MS Teams phishing masks espionage campaign

Cybersecurity investigators have linked a Microsoft Teams-based credential theft operation to MuddyWater, the state-sponsored threat group associated with Iran’s intelligence apparatus, after an intrusion first presented itself as an ordinary Chaos ransomware attack.

The operation, detected in early 2026 and detailed this week, shows how trusted workplace collaboration tools are being turned into entry points for espionage. Attackers used Teams chats and screen-sharing sessions to trick employees into handing over credentials, assist with multi-factor authentication approvals and provide access that later enabled reconnaissance, persistence and data theft.

The case stands out because the attackers appeared to borrow the branding and methods of the Chaos ransomware-as-a-service ecosystem while avoiding the central feature of a conventional ransomware operation: file encryption. That absence has sharpened concerns that the ransomware layer was used mainly as cover, giving the attackers plausible deniability and distracting defenders from a deeper intelligence-gathering mission.

MuddyWater, also tracked as Seedworm, Mango Sandstorm and Static Kitten, has long been associated with cyber-espionage activity targeting Western and Middle Eastern organisations. The group has used a mix of custom malware, compromised infrastructure and legitimate administration tools to gain access, move inside networks and maintain persistence. Its suspected connection to Iran’s Ministry of Intelligence and Security has made its activity a recurring concern for governments, critical sectors and private enterprises.

The intrusion began with external Teams chat requests to employees. The attackers posed as trusted support contacts and moved the conversation into interactive screen-sharing. Once a target was engaged, they guided the victim through actions that exposed credentials and weakened the value of MFA controls. At least one employee was instructed to type credentials into a locally created text file, while remote management tools such as AnyDesk and DWAgent were deployed to maintain access.
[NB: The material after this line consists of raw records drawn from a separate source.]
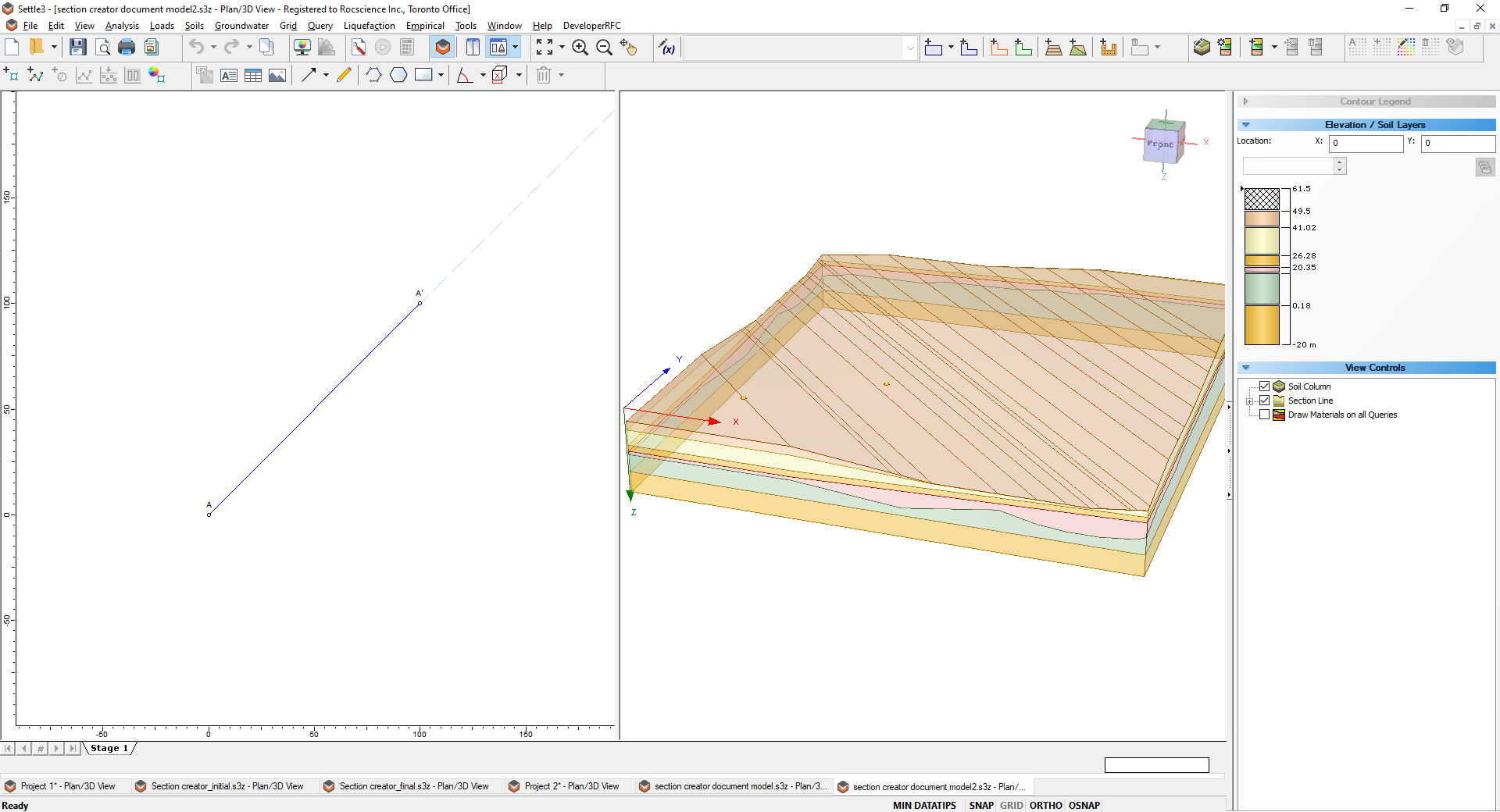The height and width of the screenshot is (812, 1500).
Task: Click the Save icon
Action: [x=77, y=47]
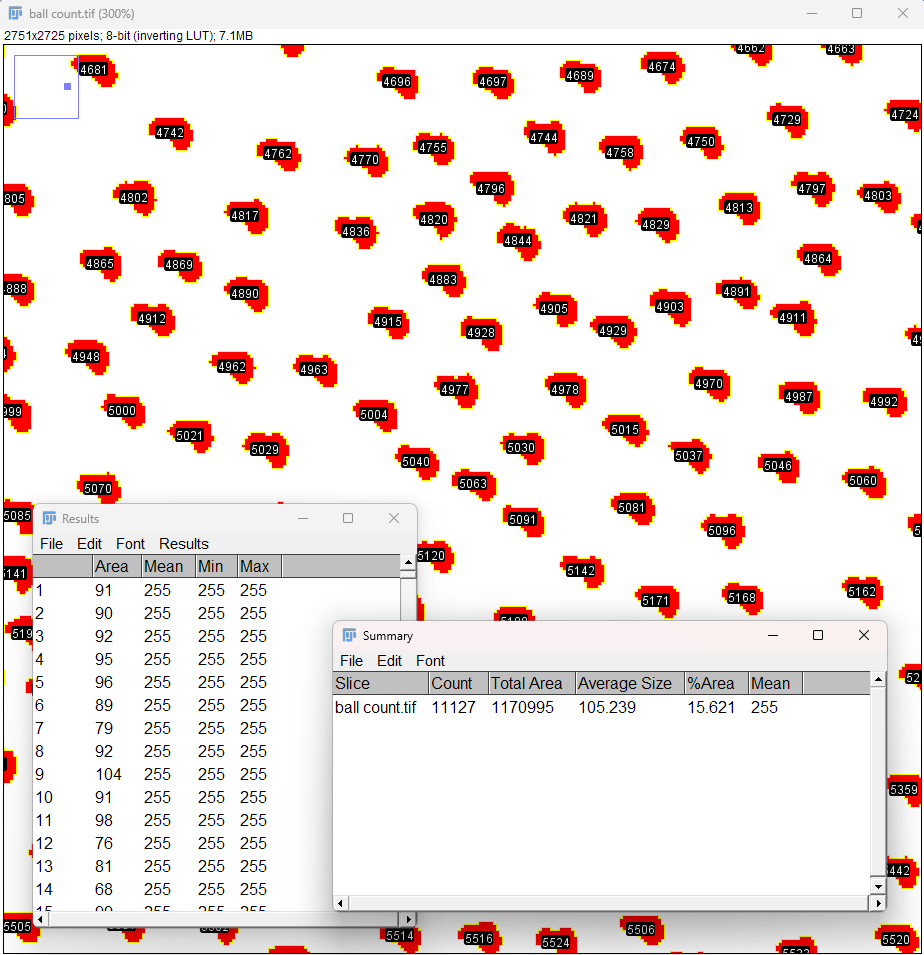This screenshot has height=955, width=924.
Task: Minimize the ball count.tif image window
Action: [x=811, y=14]
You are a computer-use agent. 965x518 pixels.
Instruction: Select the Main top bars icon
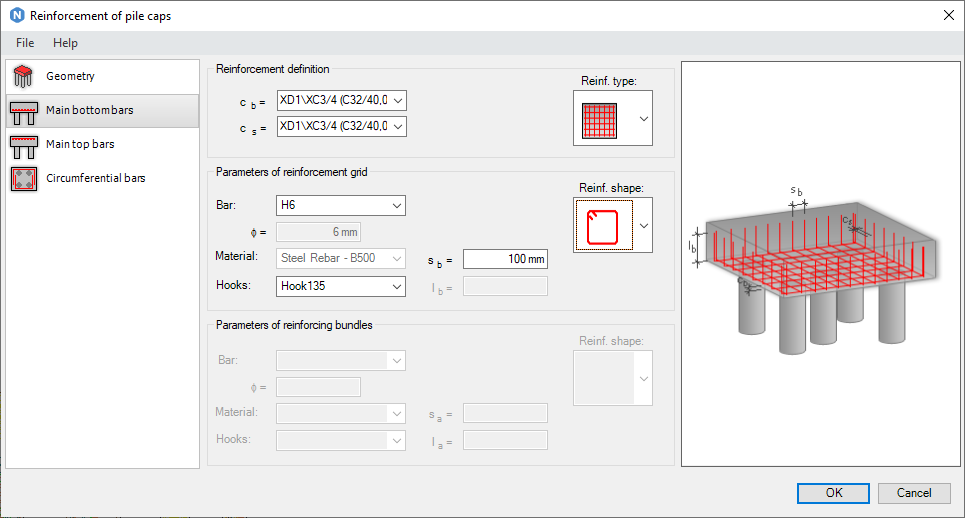23,145
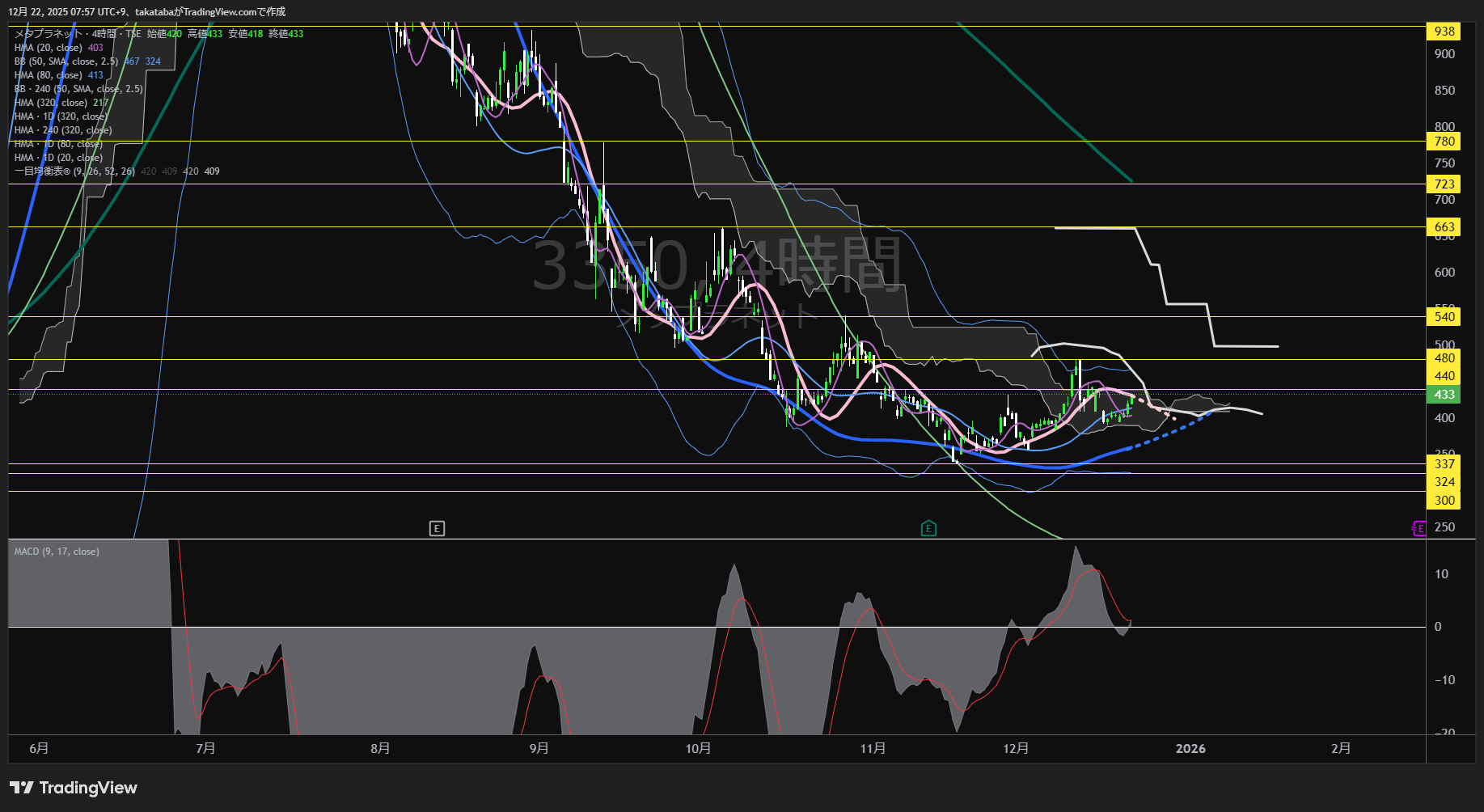The image size is (1484, 812).
Task: Click the yellow 540 price level label
Action: (x=1444, y=317)
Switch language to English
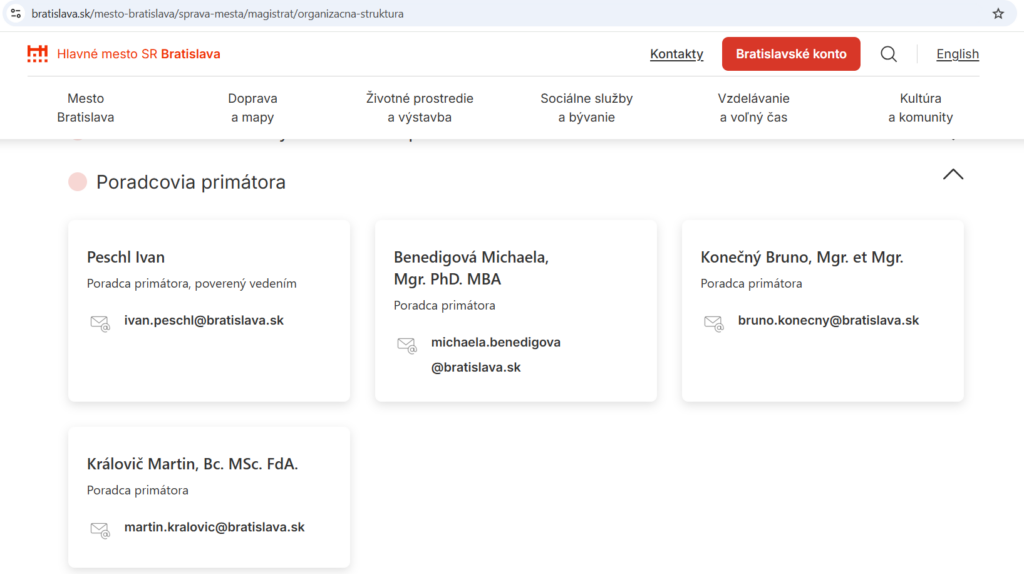Viewport: 1024px width, 574px height. point(957,54)
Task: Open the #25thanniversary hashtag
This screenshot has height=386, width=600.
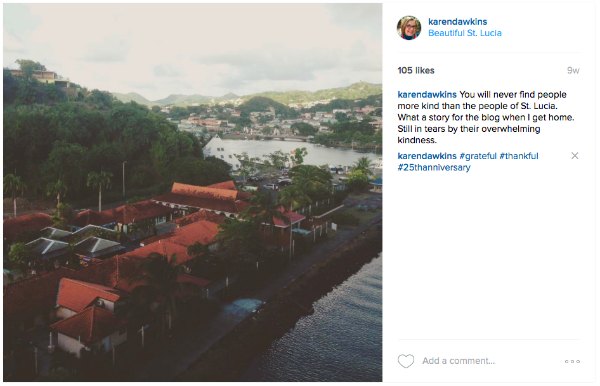Action: point(434,168)
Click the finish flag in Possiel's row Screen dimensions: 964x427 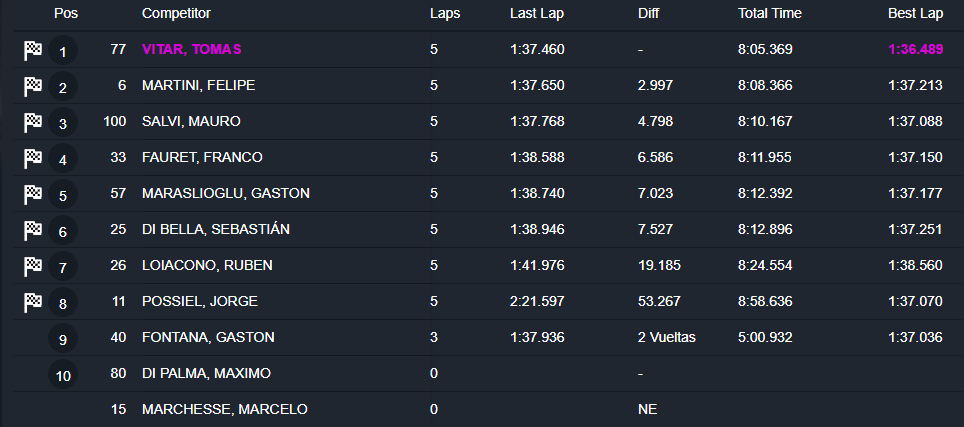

After gaining entry through legitimate user accounts, the attackers carried out basic discovery, reviewed VPN-related files and used remote desktop connections to download malicious executables. A file identified as ms_upd. exe initiated a multi-stage infection chain that delivered additional components, including a custom remote access trojan disguised as a Microsoft WebView2 application. The malware, identified in analysis as Game. exe or Darkcomp, was built to poll command-and-control infrastructure roughly every minute, receive commands, execute PowerShell, manipulate files and open interactive command shells.

Technical clues strengthened the attribution to MuddyWater but did not turn it into a definitive finding. A code-signing certificate associated with the name “Donald Gay” had been used in earlier malware linked to the same cluster. Command-and-control infrastructure also overlapped with activity tied to MuddyWater operations aimed at Israeli and Western targets. The use of pythonw. exe to inject code into suspended processes added another element consistent with the group’s known tradecraft.

Chaos ransomware provided the deceptive framing. The ransomware-as-a-service operation emerged in 2025 and has focused on high-value targets, particularly in the United States. Its operators have relied on social engineering, IT support impersonation, spam floods, voice phishing and remote access tools. The group has also been associated with double, triple and even quadruple extortion tactics, including data leak threats, distributed denial-of-service pressure and attempts to contact customers or competitors.

By late March 2026, Chaos had claimed 36 victims on its leak site, with construction, manufacturing and business services among the main sectors affected. Ransom demands linked to the group have reached hundreds of thousands of dollars. Those features made it a useful disguise for a state-backed actor seeking to blur the line between criminal extortion and intelligence work.

The Teams angle reflects a broader shift in phishing and intrusion tactics. Attackers are moving beyond email inboxes into real-time collaboration platforms, where employees are conditioned to respond quickly to messages from colleagues, partners and support staff. External tenant messaging, guest collaboration and “chat with anyone” functions can be exploited when organisations leave them broadly enabled without strong monitoring.

MFA remains essential, but the incident shows its limits when attackers manipulate users in real time. Push approvals, one-time codes and session access can be undermined if victims are coached through the process by someone they believe is a support technician. Phishing-resistant MFA, tighter conditional access, verified helpdesk workflows and restrictions on external Teams communication are increasingly becoming core controls rather than optional safeguards.